Exactly as they appear, retype the lines from the one containing "Task: Click the small" through the final line of the data below. Leave pictures out.

-- Opening Marker --

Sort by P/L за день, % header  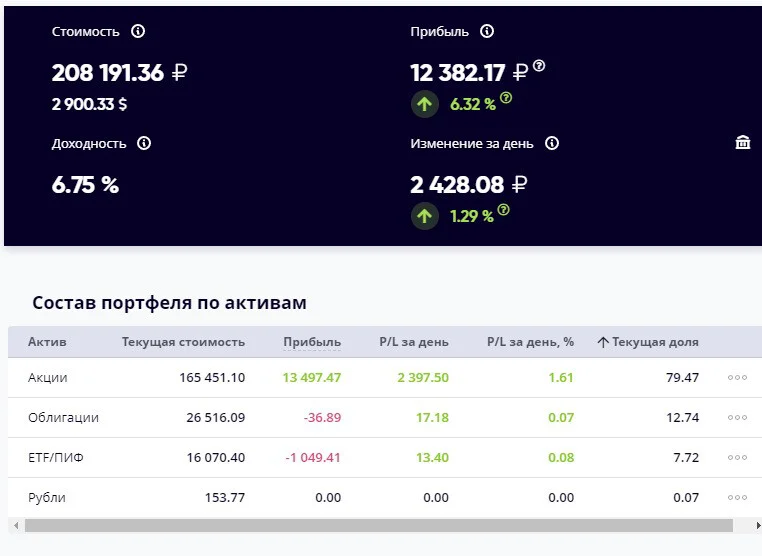[530, 342]
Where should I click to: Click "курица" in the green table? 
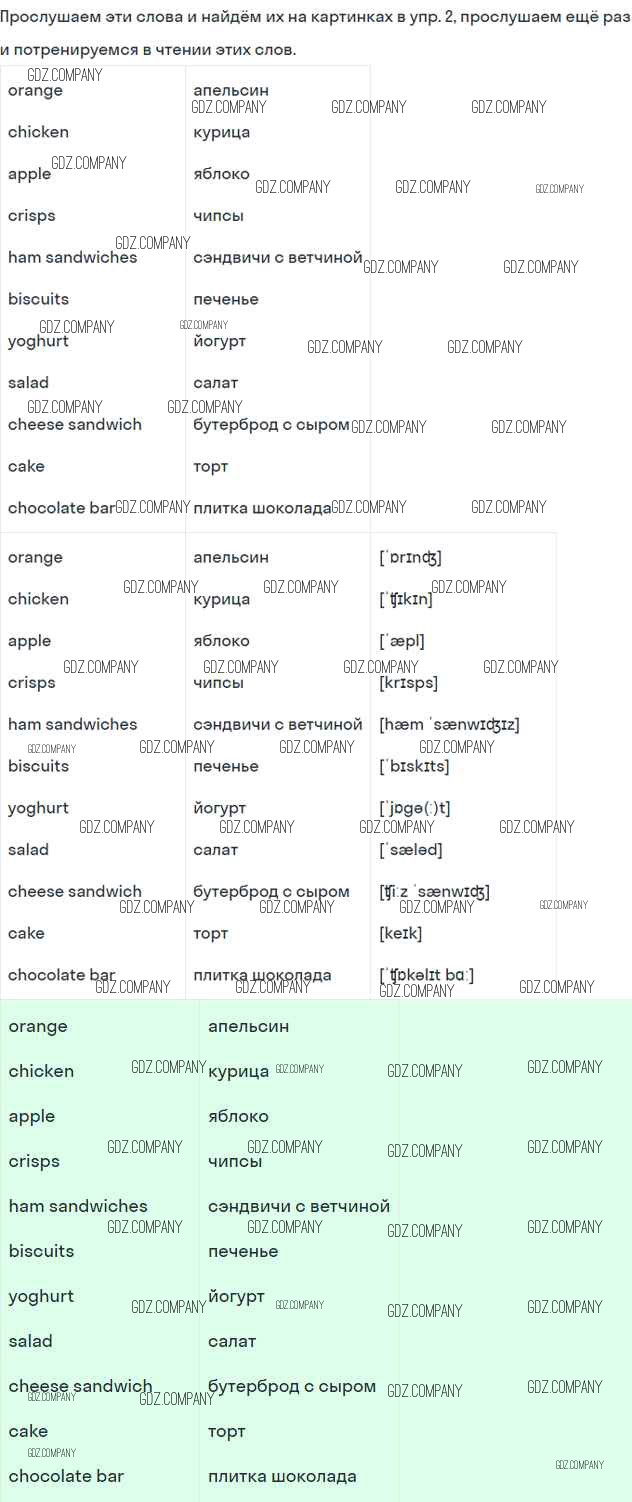[238, 1072]
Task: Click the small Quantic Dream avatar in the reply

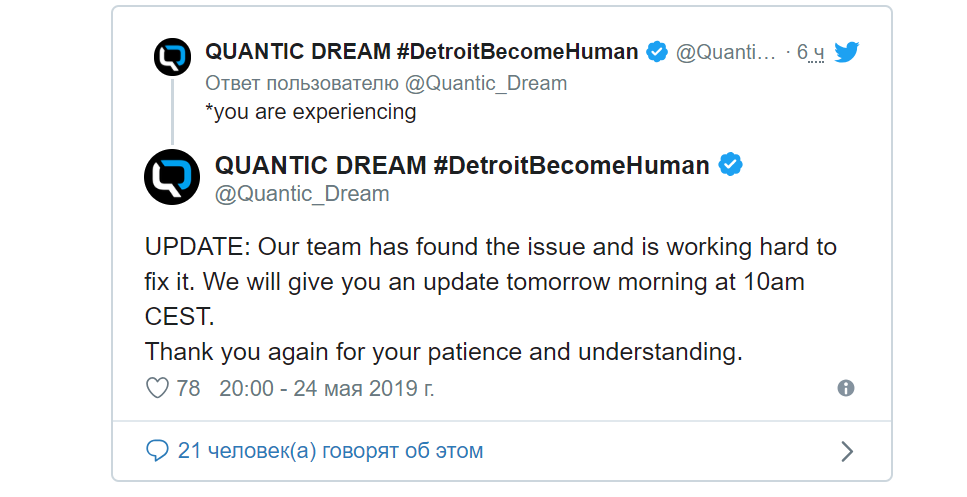Action: point(172,57)
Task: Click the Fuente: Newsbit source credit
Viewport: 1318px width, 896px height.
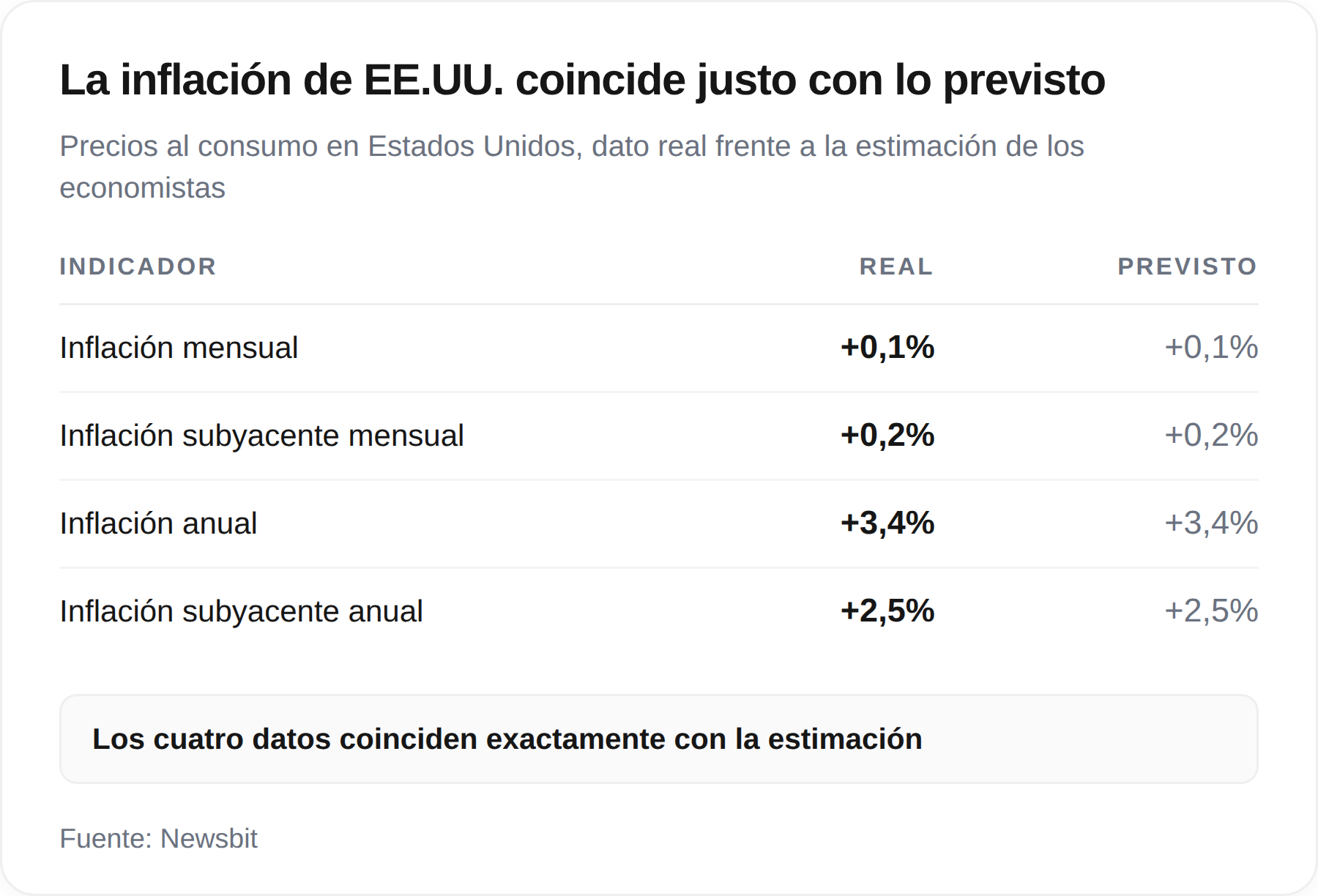Action: 158,839
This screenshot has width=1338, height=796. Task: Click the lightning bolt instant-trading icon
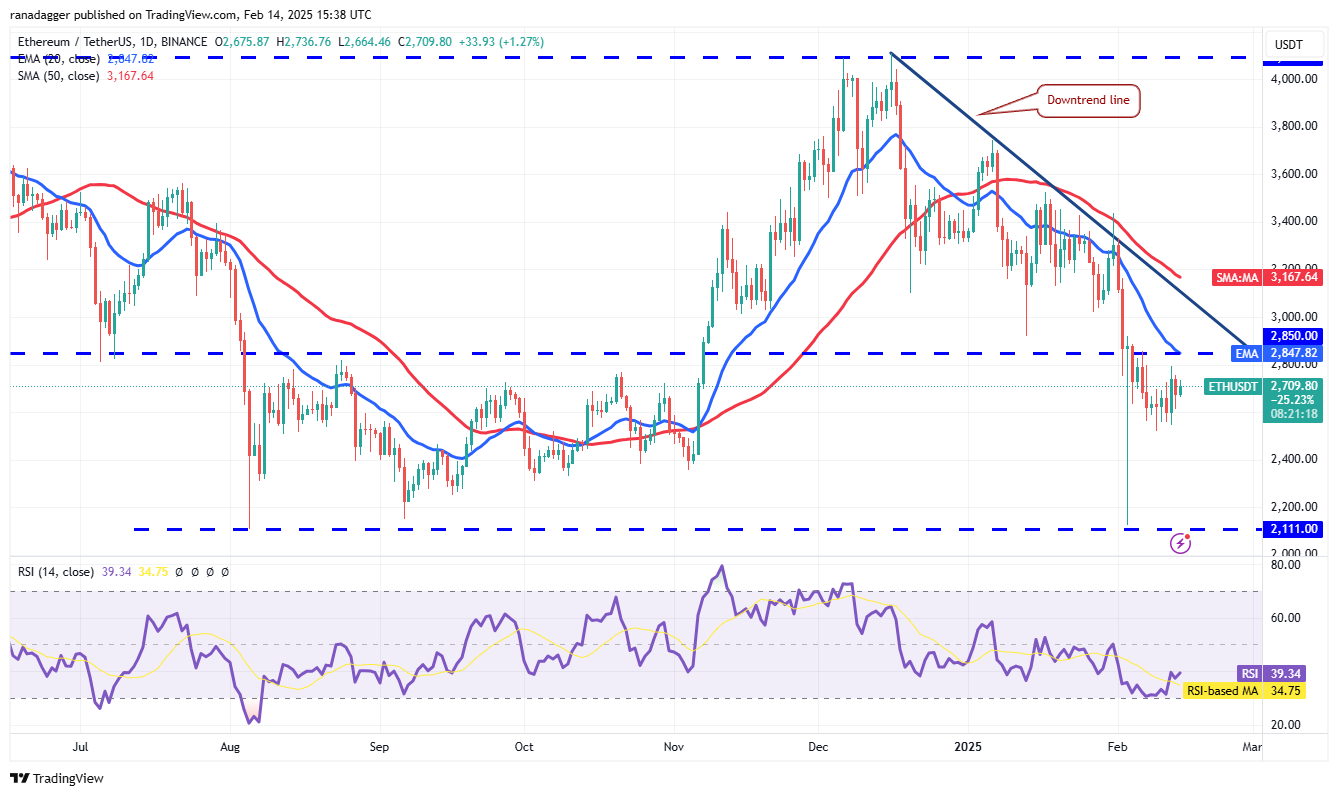pyautogui.click(x=1182, y=543)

-- Closing Marker --

[Solution to this task]
Task: Click the small Quantic Dream avatar in the reply

Action: point(172,57)
Task: Click the Fuente: Newsbit source credit
Viewport: 1318px width, 896px height.
Action: 158,839
This screenshot has width=1338, height=796. Task: Click the lightning bolt instant-trading icon
pyautogui.click(x=1182, y=543)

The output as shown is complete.